Los domingos
En mi casa había
ducha, pero como no había calentador de agua, no la usábamos.
Mi madre
calentaba agua en una olla grande en la cocina.
Mientras se
calentaba, ponía un barreño grande de cinc en el comedor, al lado de la mesa
camilla. En los travesaños de la mesa ponía nuestra ropa interior, las camisetas de felpa y las toallas con la que
nos secaba. Dejaba un lado de la mesa libre, levantaba las faldas de la mesa y
el calorcito salía. Echaba el agua caliente en el barreño y nos metíamos
dentro, al desnudarnos nuestros cuerpos infantiles tiritaban de frío, pero al entrar en el agua
el cuerpo se calentaba y era reconfortante. Nos frotaba bien las rodillas con
estropajo y un jabón de pastilla que olía a gloria.
Lo mejor venia
al final cuando ya limpios salíamos del agua medio fría y nos envolvía en la
toalla que había calentado en el brasero. Nos secábamos bien y nos ponía la
camiseta también caliente y por último la ropa de los domingos, las mas nueva y
bonita. Ya estábamos listos para ir a misa.
La misa era la
parte mas aburrida del domingo, pero siempre se podía intentar mejorar.
Al llegar a la
iglesia buscaba alguna compañera de colegio o amiga para sentarme con ella.

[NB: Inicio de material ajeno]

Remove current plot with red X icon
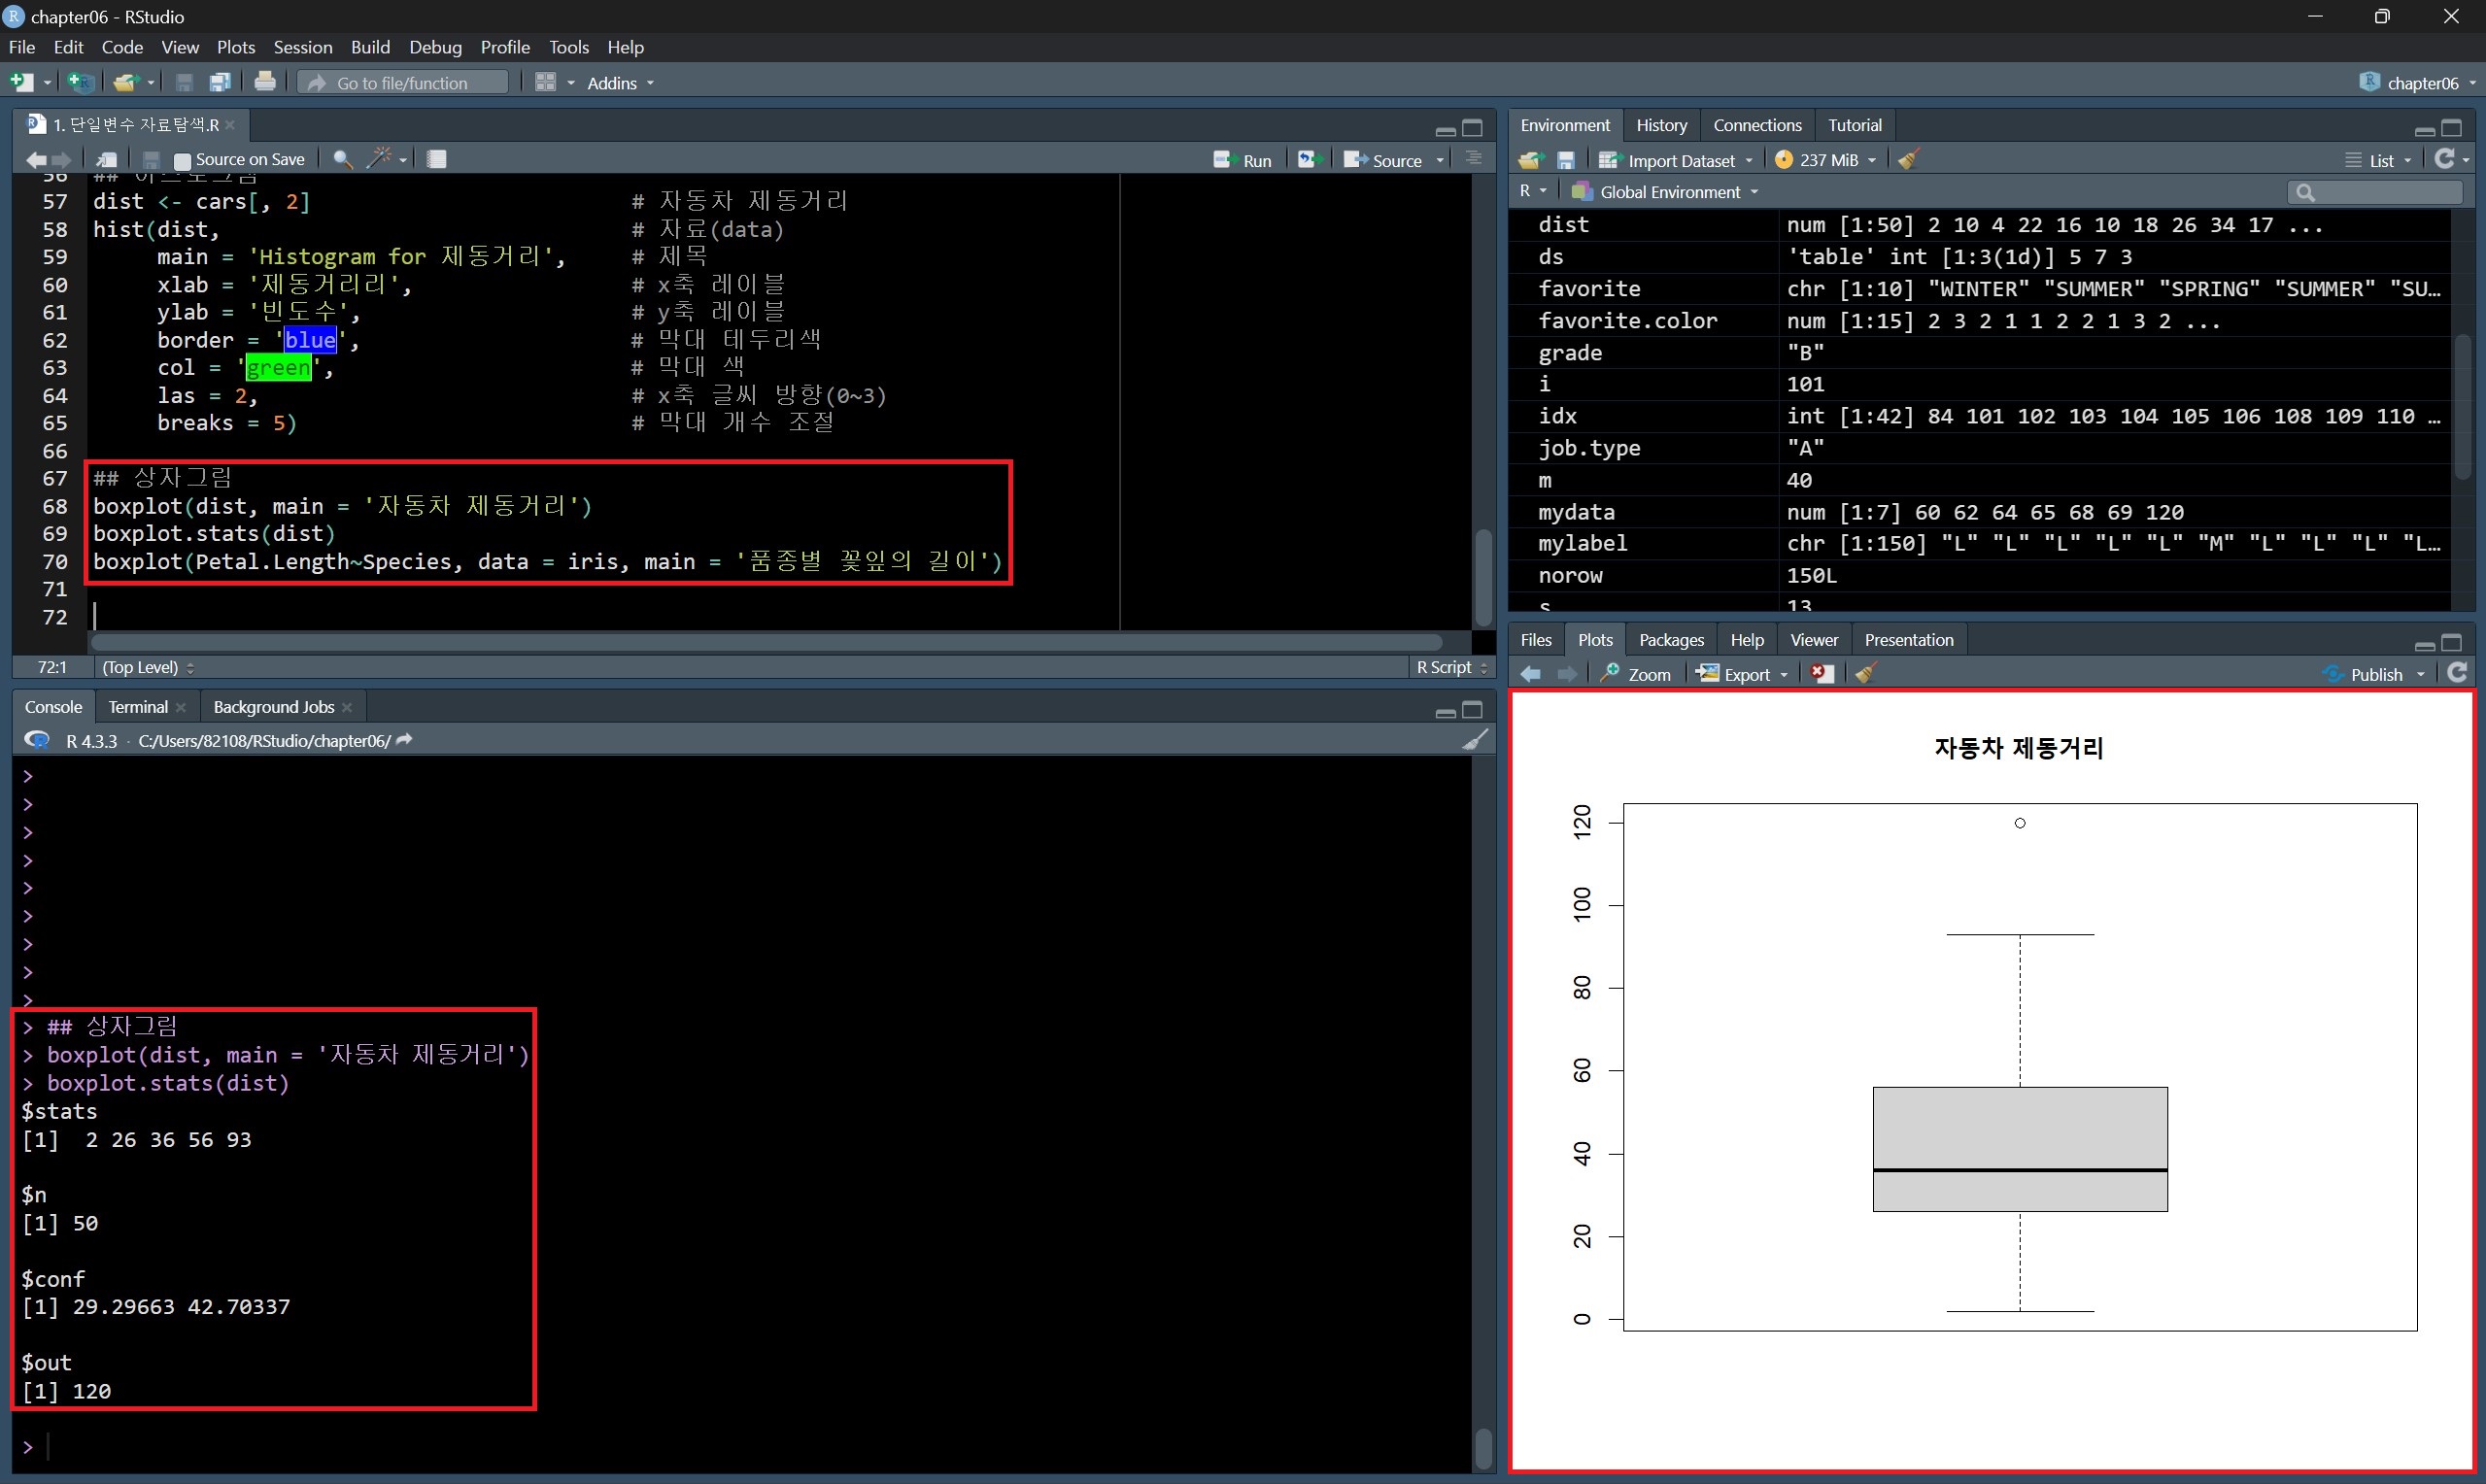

Entre risas y miradas cómplices se hacia mas amena, pero siempre había algunas
señora que se sentaba a nuestro lado para regañarnos y fastidiarnos la
diversión, cosa difícil por otra parte porque cuando empezaban las risitas y
las miradas, no había manera de parar, acabábamos riendo en silencio y
aburridas.
Las regañinas de
los adultos no eran lo peor. La mañana podía empeorar si se sentaba a tu lado
una de esas señoras que usaban colonia de joya o maderas de oriente, dulzonas
hasta empalagar, el olor se metía por la nariz y la boca y acababa por
invadirte el espacio. Al rato sentías una especie de mareo, se te embotaba la
cabeza y te daban ganas de vomitar allí delante de la señora.
No había mas
remedio que aguantar porque si se te ocurría moverte para cambiarte de sitio,
alguna mirada vecina te asesinaba y dejaba clavada en el sitio.
Las misas se hacían
interminables y cuando por fin llegaba la bendición del cura, se nos olvidaba
el mal rato y salimos corriendo a respirar aire puro y frío de la mañana y a comprar
pipas y chicle con las dos pesetas que me daba mi madre. El chicle me duraba
varios días, cuando no tenia sabor le ponía un terrón de azúcar y a veces una
punta de lápiz de color para transformar mi chicle insípido e incoloro en una
nueva golosina de diferente color y nuevamente dulce. Seguramente hasta el
domingo siguiente no tendría otras dos pesetas.
Algunas veces
tenía suerte porque mi tío materno jugaba en el casino al las damas y si me
acercaba y le daba un beso, el siempre me daba alguna moneda, con suerte un duro
con el que poder comprar doble de “galguerías” como le decíamos nosotros a las
golosinas.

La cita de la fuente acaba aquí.